The verdict is in: when business owners testify in court, they can be their own worst enemies. In a courtroom, lawyers agree, CEOs all too often undermine their cases by showing aggressiveness and arrogance--traits that may have contributed to their entrepreneurial success in the first place. It's not always so much what CEOs say in court that's damaging; it's how they say it that turns jurors against them.

These days virtually all companies confront a potential minefield in the stupefying array of statutes dealing with employment, safety, and the environment--as well as all varieties of liability and malfeasance. But here's the unhappy truth: big companies are better at self-defense. William S. Laufer, an associate professor of legal studies at the University of Pennsylvania's Wharton School, estimates that 95% of corporations convicted in federal cases are small and closely held. The reason? Small companies are often less sophisticated and also make easier targets. But be it a federal, state, or local case, chances are, the jury will cast a jaundiced eye on any business owner who takes the stand. "Juries have always been hostile to employers," explains Harold Brody, a Los Angeles lawyer who defends management.

By most estimates, only 5% of lawsuits against companies go all the way to trial. Still, that translates into thousands of companies landing in court each year. And when a small company stands accused, the CEO usually plays a key role. "Even when the CEO is not named as a defendant, you see plaintiffs' attorneys trying to drag him or her into court to boost the perceived monetary value of the case," says Gordon Katz, a trial lawyer at the Boston firm of Sherburne, Powers & Needham.

How can you survive a courtroom ordeal? Here are some pointers from the pros:

Prepare thoroughly for the deposition, the sworn pretrial testimony usually taken by opposing counsel. The first rule for any executive scheduled to take the stand, Katz says, is to spend ample time with his or her attorney, getting ready for the pretrial examination. "If you're not well prepared, there's a good chance that your deposition will have embarrassing things in it," he says.
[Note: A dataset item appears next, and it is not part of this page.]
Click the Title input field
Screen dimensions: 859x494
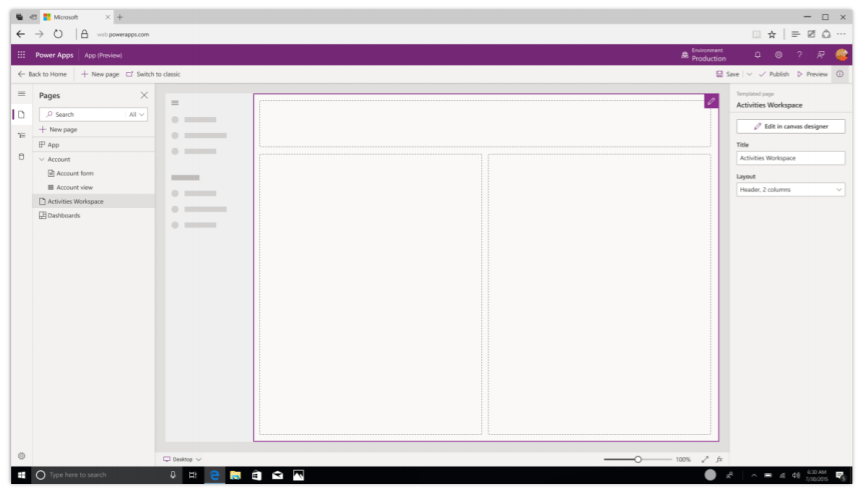(x=790, y=158)
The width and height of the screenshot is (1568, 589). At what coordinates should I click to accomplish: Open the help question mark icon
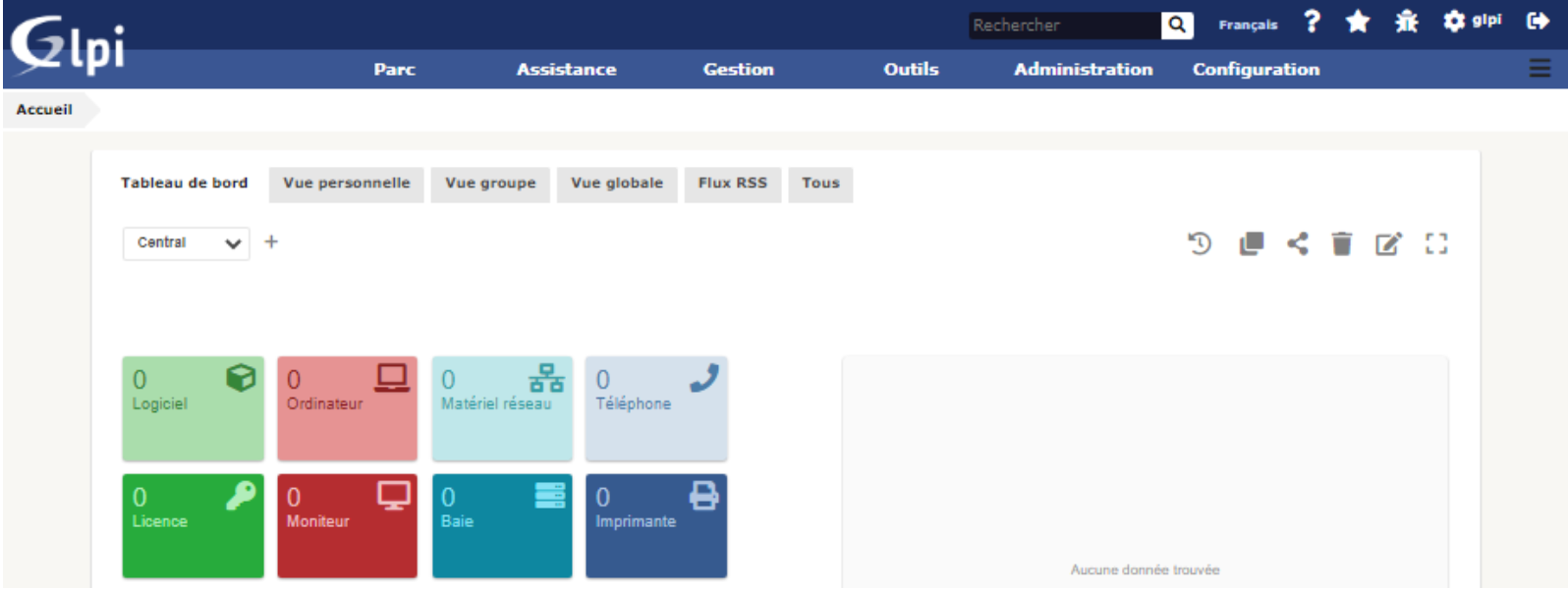(x=1312, y=22)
Barry Cappello, a plaintiffs' lawyer in Santa Barbara, Calif., videotapes CEO depositions to show the jury later--a technique that he says is becoming increasingly popular. Cappello finds that he often catches the executive and his or her lawyer off guard. "They come in thinking the trial is six months away, and I destroy them in the deposition," he says. "My case is won there."

Avoid appearing arrogant. "You can't coach a CEO to be less arrogant; that's like asking a tiger to lose his stripes," argues Paul Killeen, a Boston lawyer who defends management. "But if you've got an arrogance problem, it's not going to help your case." The reason is clear. "Humility is a rare trait in CEOs," agrees Cappello. "But having humility, without being maudlin, is very important in front of a jury."
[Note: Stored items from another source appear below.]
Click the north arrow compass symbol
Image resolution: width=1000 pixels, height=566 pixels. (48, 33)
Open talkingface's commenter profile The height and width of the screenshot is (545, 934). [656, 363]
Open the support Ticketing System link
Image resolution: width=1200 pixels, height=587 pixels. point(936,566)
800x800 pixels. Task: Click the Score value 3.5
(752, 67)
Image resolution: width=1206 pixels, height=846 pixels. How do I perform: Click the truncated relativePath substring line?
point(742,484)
Answer only the questions asked, concisely and simply. "CEOs spend their days making sure they're well understood," says Brody, "so it's counterintuitive for them to confine themselves to narrowly answering a question. You find them volunteering too much information, especially under cross-examination...and that's typically not well received by juries."

Noelle C. Nelson, a trial consultant in Santa Monica, Calif., recommends that you address the jury as you would peers but in vocabulary simple enough for teenagers. "It is not demeaning to the jurors," Nelson explains. "The vocabulary level in the United States is roughly that of a bright 15-year-old."
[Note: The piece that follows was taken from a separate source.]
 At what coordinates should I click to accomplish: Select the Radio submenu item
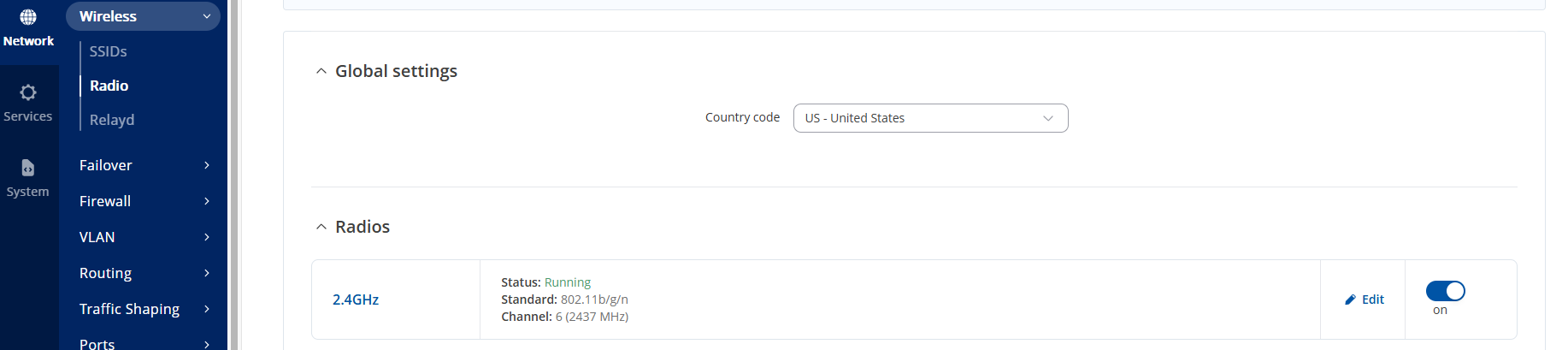point(109,86)
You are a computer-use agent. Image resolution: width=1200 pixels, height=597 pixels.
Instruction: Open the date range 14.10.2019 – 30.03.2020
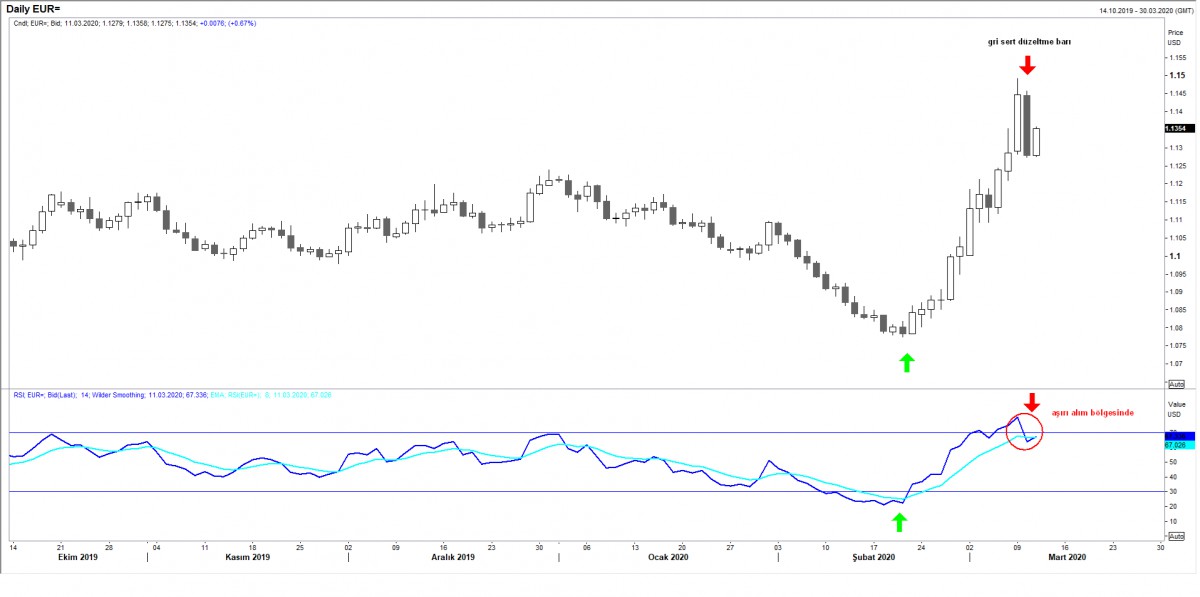tap(1140, 10)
Be aware of your demeanor. Jurors have little to distract their attention, so they'll study you the entire time. "They notice everything, especially body language," says Margaret Harris, a plaintiffs' lawyer in Houston. "And flashy jewelry? That's a no-no, at least for my clients. I don't mind when the other side wears it."

Settle or Fight: The Defendant's Dilemma

When a lawsuit strikes your company, you face a critical question: do we settle this thing and move on, or do we gear up for trial?

If the case looks like a slam dunk for the plaintiff, it obviously makes good business sense to settle. However, a gray-area case, or even a frivolous one, poses a more perplexing situation.

In the growing field of employment litigation, in particular, companies may find themselves falsely accused. "Unfortunately, you see lawyers taking cases that should not be taken," says Houston employment lawyer Margaret Harris. Understandably, companies regard such cases as tantamount to blackmail. But let economics, not outrage, guide your response, defense lawyers counsel. "Even some of the most aggressive employers will engage in nonbinding mediation because it is often successful and leads to a settlement you couldn't get otherwise," explains Los Angeles lawyer Harold Brody. "Going to trial is very expensive and draining."

Once you add the costs of your time and attention to your potential legal bills, it's easy to see why settling is by far the most common outcome. "Most businesspeople are coming to view settling these kinds of cases as part of the cost of doing business," explains Boston employment lawyer Gordon Katz.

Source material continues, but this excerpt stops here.